# Bit of a drive, 25-10-09



## Kitah (Oct 25, 2009)

Just thought I'd post a few pics of what I found tonight  

I apologize for the crap pics of everything excluding the Burton's lizards, didn't do well on the photography side tonight  

Feel free to ID the geckos  And I think the snake is a keelback? probably wrong, usually am though lol.


----------



## ryanharvey1993 (Oct 25, 2009)

snakes a keelback, geckos are bynoes geckos and the last looks like an asian house gecko or it might be some sort of gehyra sp but cant tell from the pic. love the burtons shots

thanks.


----------



## Kitah (Oct 25, 2009)

Sorry bout the crappy picture of the second gecko, it was pretty darned speedy lol. If it helps, it had a pale creamy base colour with darker reddish-brown lateral stripes and other markings dorsally. 

I quite liked the look of the Bynoes gecko, never seen them before  I gather the movements it was doing with its tail were as a defence mechanism/behaviour, to attract predators to the tail instead of the head? Took a short video of it, thought it was pretty cool. (and no, I did no touch or get too close to any of the reptiles in these photos)

Thankyou


----------



## reptilerob (Oct 25, 2009)

Awesome photos, well done. Those keelbacks are a great looking snake i reckon. Do people keep them as pets? Thanks for sharing these great shots.


----------

[Given task A] In the listing, swap "Viewport" for "Window" in the part that opens with the line containing "Given: Toggle Show Ignored tests button" and runs through the end of the listing. Give back only those lines with nothing else changed, and leave the pictures out.

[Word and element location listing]
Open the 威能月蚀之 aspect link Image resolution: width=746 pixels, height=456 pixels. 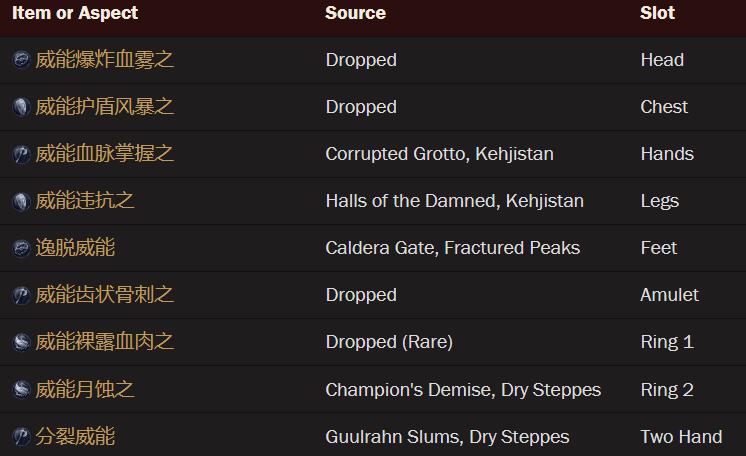85,389
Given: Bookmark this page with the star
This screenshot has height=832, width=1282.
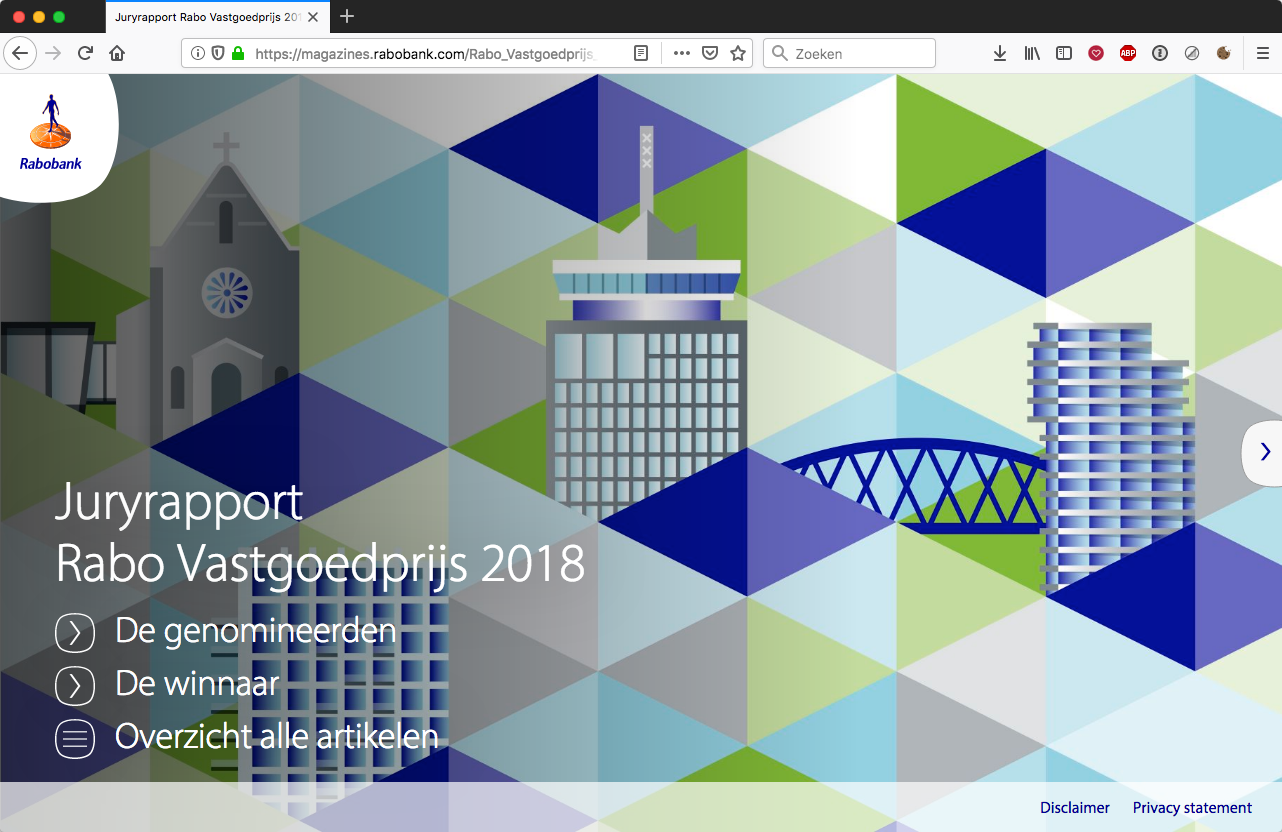Looking at the screenshot, I should coord(738,54).

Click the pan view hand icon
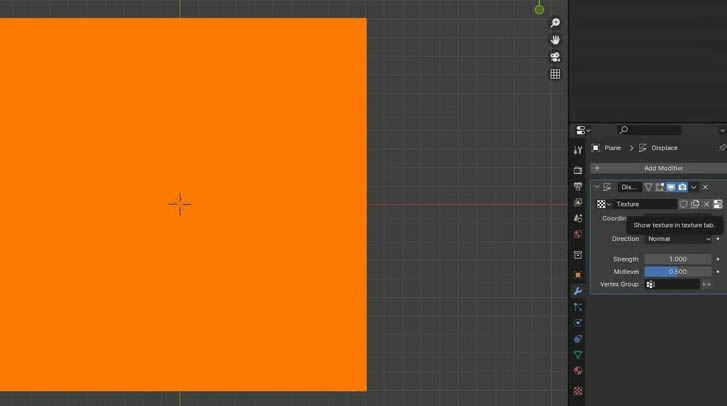click(x=555, y=40)
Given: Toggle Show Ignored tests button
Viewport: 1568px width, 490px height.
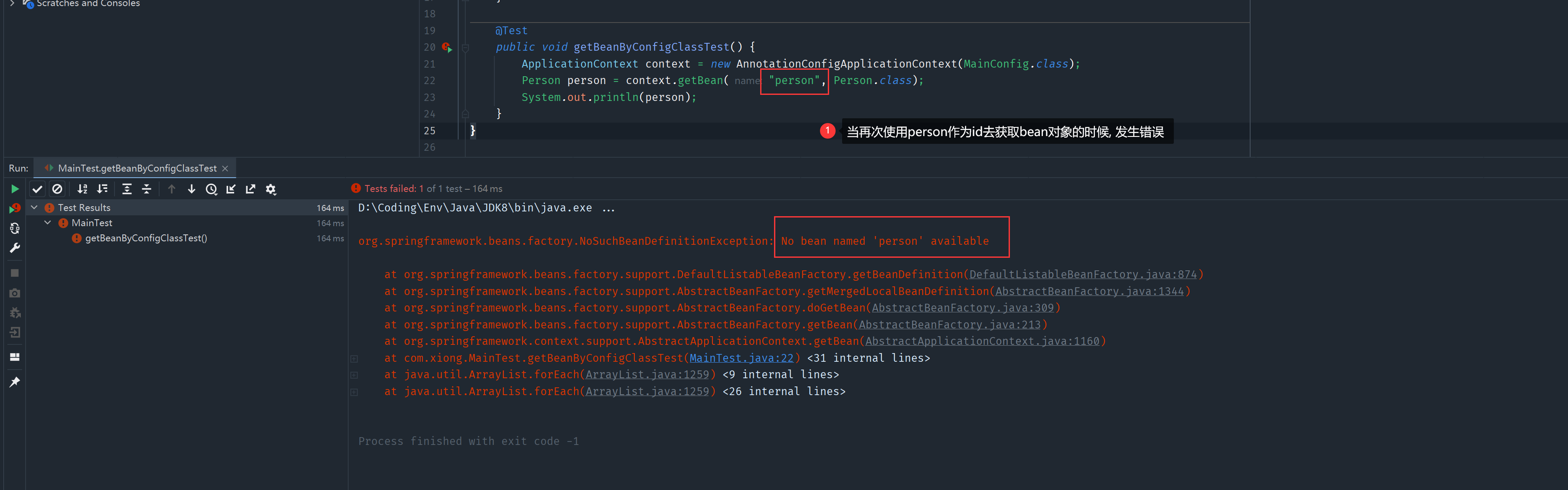Looking at the screenshot, I should click(57, 189).
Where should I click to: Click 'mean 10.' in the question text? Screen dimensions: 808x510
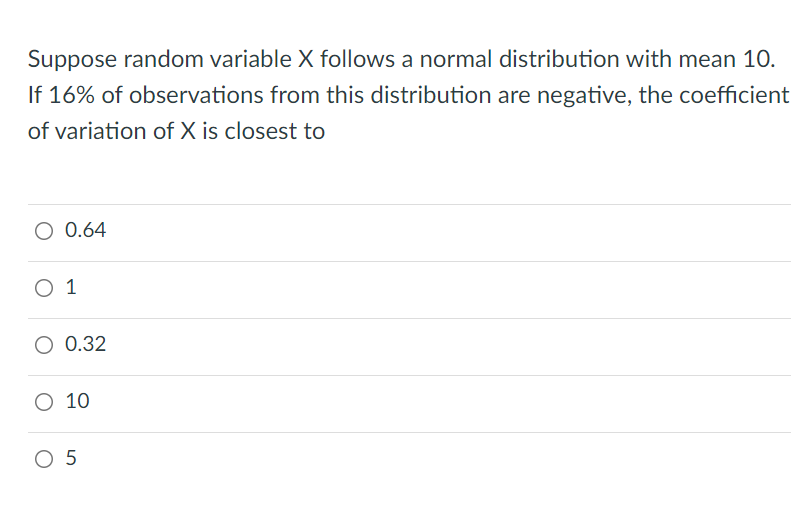tap(727, 59)
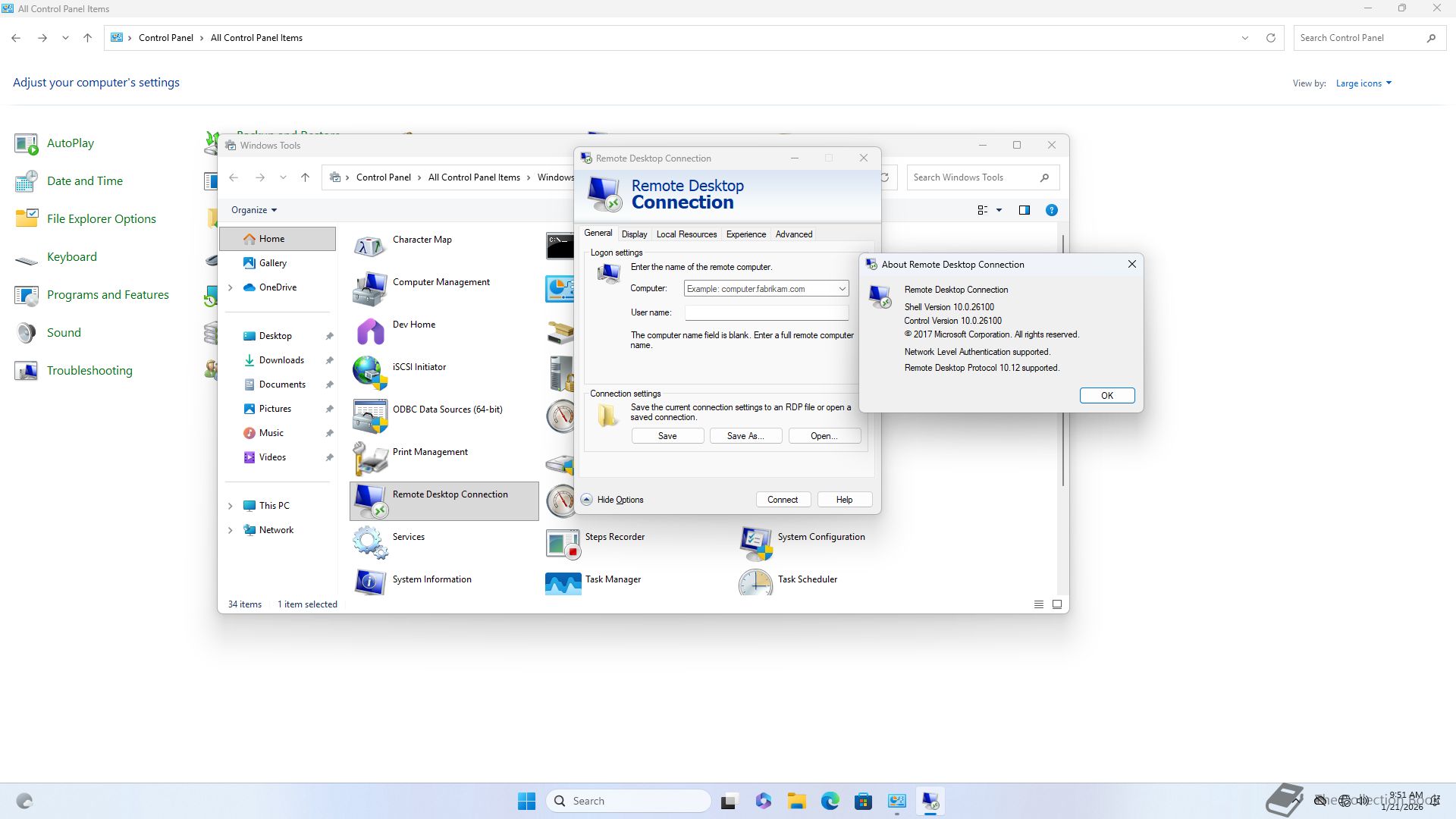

[Given task B] Condense the paragraph of the reptile forum thread that begins "I quite liked the look of the Bynoes gecko" into a short bulleted list, keeping its main facts.

[Correct result A]
Given: Toggle Show Ignored tests button
Window: 1568px width, 490px height.
Looking at the screenshot, I should click(57, 189).
Where should I click to: Click 'mean 10.' in the question text? Screen dimensions: 808x510
tap(727, 59)

[Correct result B]
- The poster liked the look of the Bynoes gecko and had never seen one before.
- The poster guesses that its tail movements were a defensive behavior meant to draw predators to the tail instead of the head.
- The poster took a short video of it.
- The poster did not touch or get too close to any of the reptiles in the photos.